How would you optimize large-scale training/inference?
Company: NVIDIA
Role: Software Engineer
Category: ML System Design
Difficulty: medium
Interview Round: Technical Screen
You’re discussing your experience with **large-scale model training and inference** on GPUs. The interviewer wants you to proactively cover optimization techniques, including low-level GPU/CUDA considerations.
Explain how you would approach **end-to-end performance optimization** for:
1. **Training at scale** (multi-GPU / multi-node)
2. **Online inference** (low latency) and **batch inference** (high throughput)
In your answer, cover:
- **Where time/memory goes** in typical deep learning workloads (compute vs memory vs communication).
- **Model-level optimizations** (architecture choices, activation checkpointing, etc.).
- **Numerical / precision optimizations** (FP16/BF16/FP8, loss scaling).
- **Parallelism strategies** (data/tensor/pipeline/expert parallel) and when to use each.
- **Communication optimization** (all-reduce overlap, gradient bucketing, NCCL tuning).
- **Kernel / CUDA-level ideas** (fusion, custom kernels, memory coalescing, avoiding syncs).
- **Inference-specific optimizations** (KV cache, batching, quantization, speculative decoding).
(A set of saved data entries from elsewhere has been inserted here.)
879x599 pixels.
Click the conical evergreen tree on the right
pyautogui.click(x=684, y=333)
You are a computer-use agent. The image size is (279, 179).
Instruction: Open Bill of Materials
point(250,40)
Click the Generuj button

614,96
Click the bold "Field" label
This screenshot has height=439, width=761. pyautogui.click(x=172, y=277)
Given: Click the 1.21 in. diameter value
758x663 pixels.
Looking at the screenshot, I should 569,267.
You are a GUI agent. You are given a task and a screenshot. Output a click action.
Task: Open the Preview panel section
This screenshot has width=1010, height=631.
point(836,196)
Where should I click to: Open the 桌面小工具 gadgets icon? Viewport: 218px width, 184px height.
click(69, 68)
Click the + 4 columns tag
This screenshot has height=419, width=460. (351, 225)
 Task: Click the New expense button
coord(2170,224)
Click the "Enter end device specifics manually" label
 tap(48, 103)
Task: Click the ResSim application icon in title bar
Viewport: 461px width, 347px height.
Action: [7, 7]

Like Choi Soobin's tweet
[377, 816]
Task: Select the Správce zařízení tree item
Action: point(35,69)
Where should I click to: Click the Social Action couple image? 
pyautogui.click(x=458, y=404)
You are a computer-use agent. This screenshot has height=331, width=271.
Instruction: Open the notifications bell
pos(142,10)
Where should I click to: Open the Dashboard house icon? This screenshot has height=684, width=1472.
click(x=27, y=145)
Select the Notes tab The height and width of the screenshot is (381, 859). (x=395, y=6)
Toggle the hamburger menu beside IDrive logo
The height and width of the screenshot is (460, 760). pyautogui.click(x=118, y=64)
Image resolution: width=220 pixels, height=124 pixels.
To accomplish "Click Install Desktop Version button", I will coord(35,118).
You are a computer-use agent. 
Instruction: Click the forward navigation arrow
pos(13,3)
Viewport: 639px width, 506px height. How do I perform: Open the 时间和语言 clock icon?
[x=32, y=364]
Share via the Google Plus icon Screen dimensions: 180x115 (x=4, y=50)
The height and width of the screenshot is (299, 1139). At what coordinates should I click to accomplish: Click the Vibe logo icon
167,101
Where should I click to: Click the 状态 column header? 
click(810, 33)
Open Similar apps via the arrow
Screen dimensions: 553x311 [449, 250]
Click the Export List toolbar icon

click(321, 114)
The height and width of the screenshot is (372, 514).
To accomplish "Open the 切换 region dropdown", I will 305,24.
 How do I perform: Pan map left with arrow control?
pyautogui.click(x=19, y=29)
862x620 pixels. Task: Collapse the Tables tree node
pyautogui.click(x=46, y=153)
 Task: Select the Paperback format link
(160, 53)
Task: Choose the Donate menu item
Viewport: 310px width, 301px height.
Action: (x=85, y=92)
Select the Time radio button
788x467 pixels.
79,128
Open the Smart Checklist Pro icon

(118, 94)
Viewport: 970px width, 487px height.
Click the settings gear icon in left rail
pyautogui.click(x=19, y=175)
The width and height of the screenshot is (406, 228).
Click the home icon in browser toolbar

- A practical plan: what you would measure first, and what changes you’d try next.
Quick Answer: This question evaluates a candidate's skills in ML system design, GPU/CUDA performance engineering, and distributed training and inference optimization, focusing on identifying where time and memory are spent and the trade-offs across model-level, numerical, parallelism, communication, and kernel-level techniques.